My DS has been staying out till 3 and 4 in the morning most nights over the holiday. One of his friends has passed his driving test and has a car with unlimited petrol and my DS says they go cruising. I believe that there may be drugs involved. He has never been an easy child and we have struggled to get him to do any schoolwork. He attended a very good school, is reasonably bright and managed a decent haul of GCSEs but has recently failed his AS levels at sixth form college. He is surly and very difficult to talk to. He is going back to college to do Year 12 again on a different course and has said he will work this time but I fear otherwise. He thinks I am worrying too much and that I'm a control freak. I have had difficulty sleeping recently as I wait for him to get back in the night. My DH is also very worried about his future but cannot really understand the level of my concern. My friends' children do not behave like this. We cannot physically prevent him from going out but I would welcome some ideas for encouraging him to change his ways......

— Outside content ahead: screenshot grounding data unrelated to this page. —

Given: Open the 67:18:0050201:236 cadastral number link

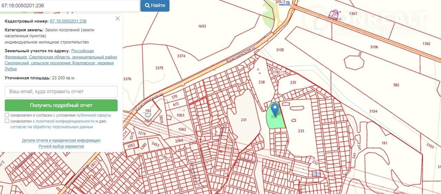Looking at the screenshot, I should point(68,21).

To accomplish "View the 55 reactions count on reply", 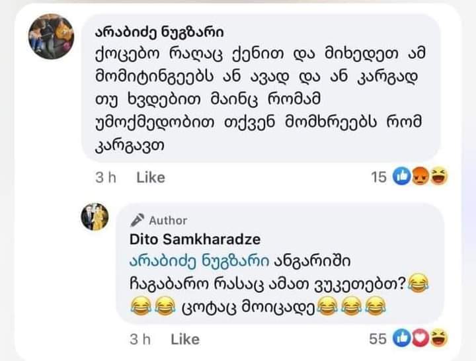I will click(378, 339).
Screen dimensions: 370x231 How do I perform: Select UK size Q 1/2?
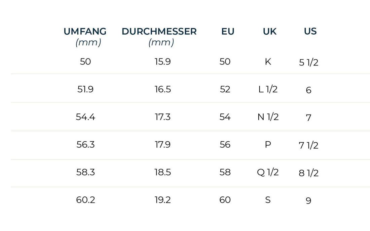pos(268,172)
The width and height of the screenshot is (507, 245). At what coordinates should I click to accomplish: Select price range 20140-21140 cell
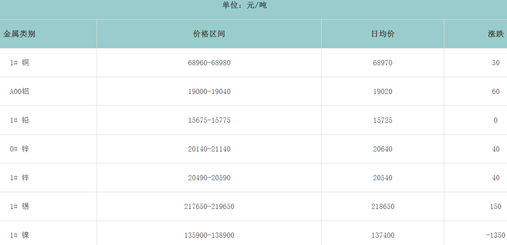point(209,149)
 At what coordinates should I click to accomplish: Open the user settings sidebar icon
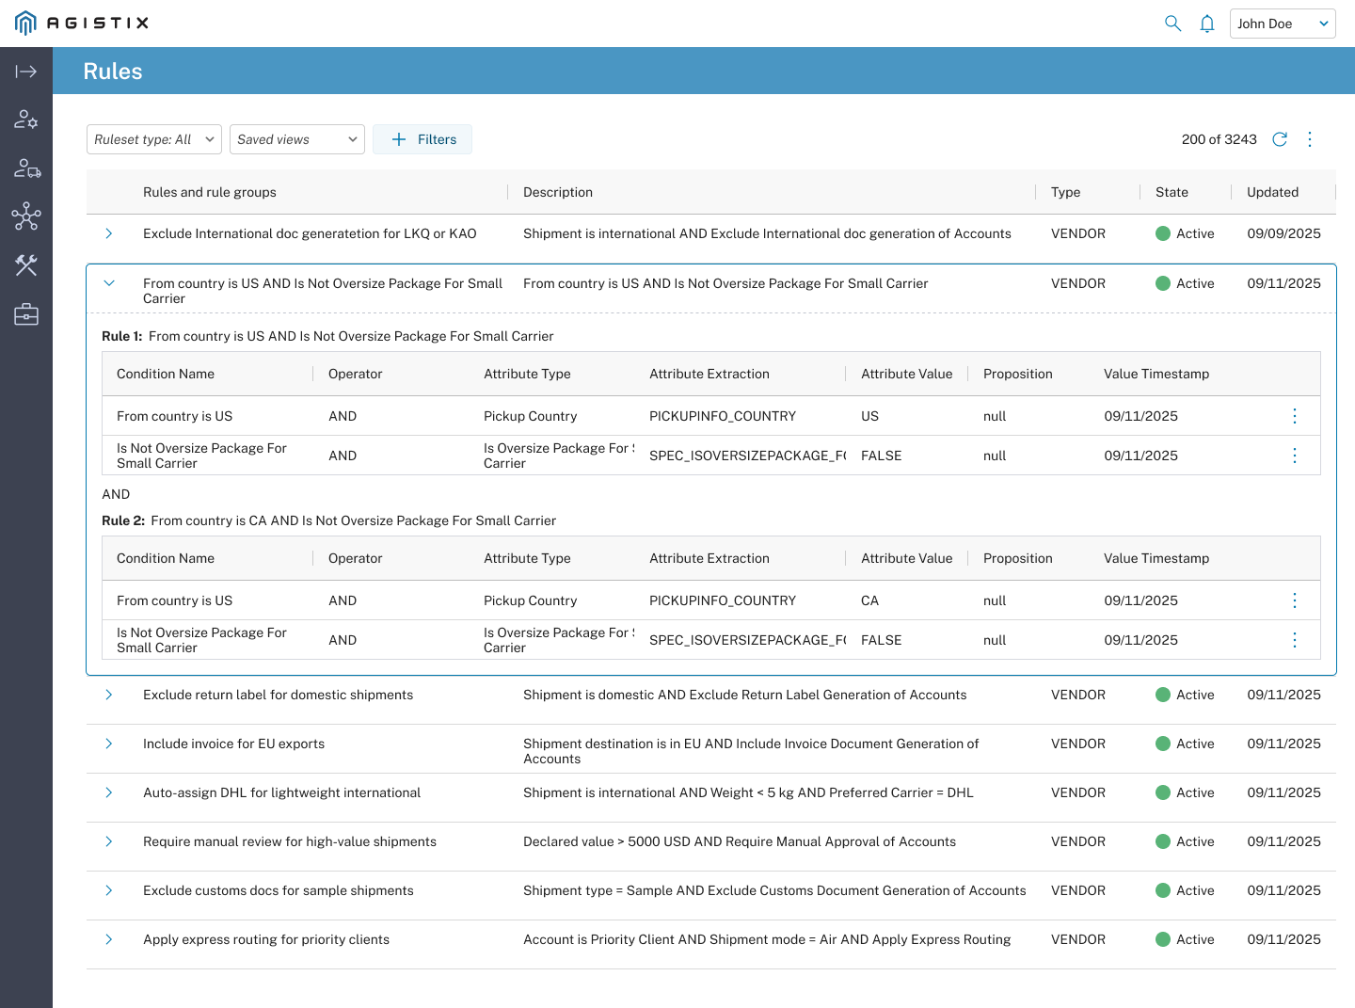(26, 120)
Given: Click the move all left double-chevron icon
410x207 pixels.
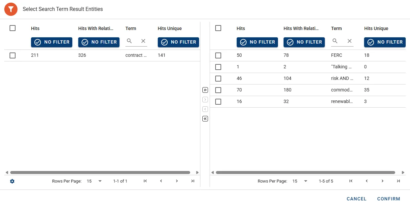Looking at the screenshot, I should pyautogui.click(x=205, y=119).
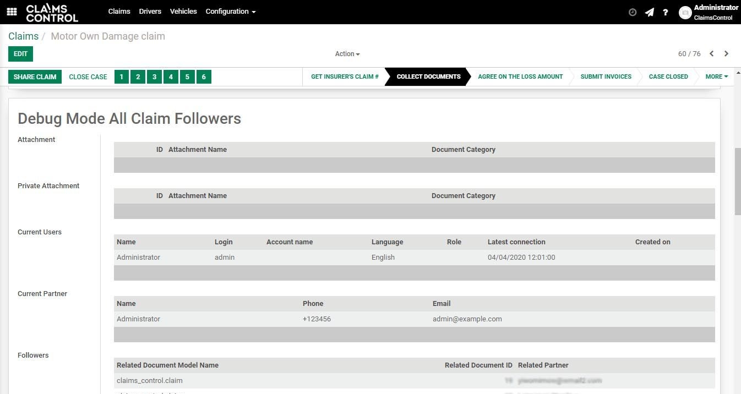This screenshot has width=741, height=394.
Task: Click the SHARE CLAIM button
Action: pyautogui.click(x=35, y=77)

ellisbell Wed 07-Sep-11 09:41:00

what else was there for him to do in the holidays? Why didn't he have a job, are you funding his lifestyle? Cut off his money unless he works and start showing him job ads.

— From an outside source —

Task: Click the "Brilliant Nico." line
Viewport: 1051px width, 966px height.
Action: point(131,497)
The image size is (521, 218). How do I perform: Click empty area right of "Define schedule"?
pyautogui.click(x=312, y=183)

Scarab Wed 07-Sep-11 09:48:32

He has applied for lots of jobs but nothing doing. He would like a job and we really have tried.

ellisbell Wed 07-Sep-11 09:55:20

then he should be doing voluntary work/work experience or studying or engaging in some regular physical activity. My granny was right about the devil making work for idle hands. I'd have sent him off to do a residential with disabled people or something similar.

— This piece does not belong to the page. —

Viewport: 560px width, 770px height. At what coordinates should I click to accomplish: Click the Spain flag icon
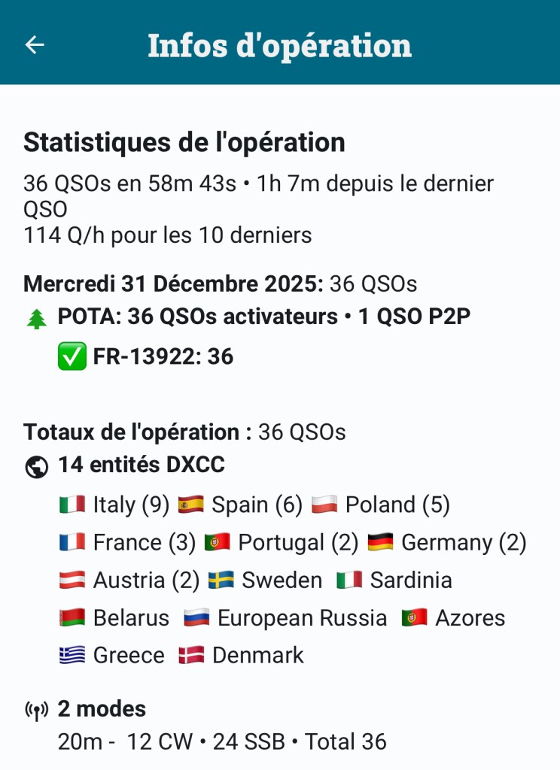point(191,505)
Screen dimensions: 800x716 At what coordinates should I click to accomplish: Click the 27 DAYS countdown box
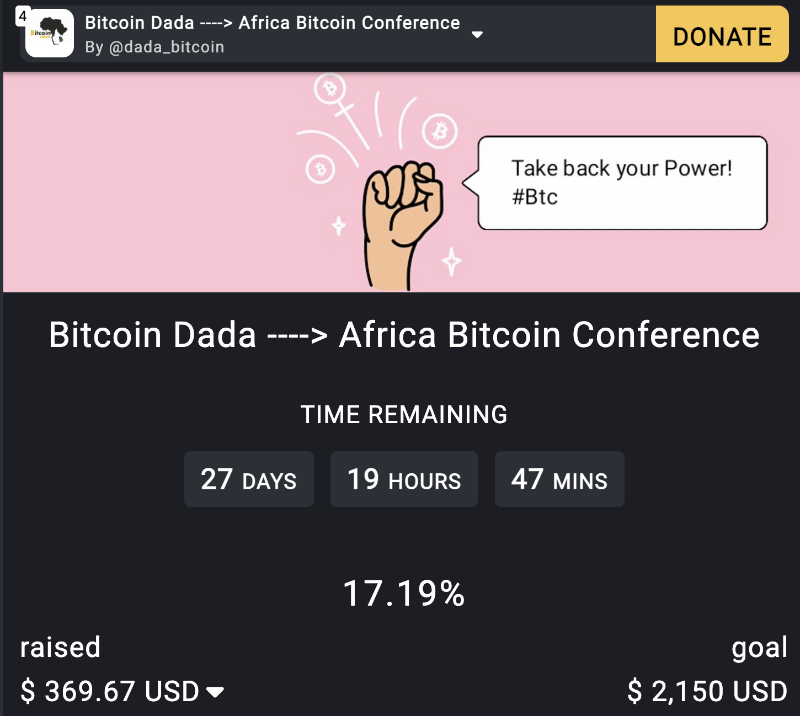tap(249, 479)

Theas18 Wed 07-Sep-11 10:03:31

Agree with ellisbell to a degree. If he hasn't a job but you are keeping him he needs to be doing something "job like" not just dossing about with his mates- for instance I keep my kids financially because it is their "job" to study and they are doing it OK.
Voluntary work will enhance his CV and employability no end as will even a job flipping burgers in McDonalds for a few hours a week. If not then he gets up and helps at home/does jobs around the house/garden etc- he could even start with sorting his room out and repainting it as project...You can't prevent him but you can cut of his source of ready cash....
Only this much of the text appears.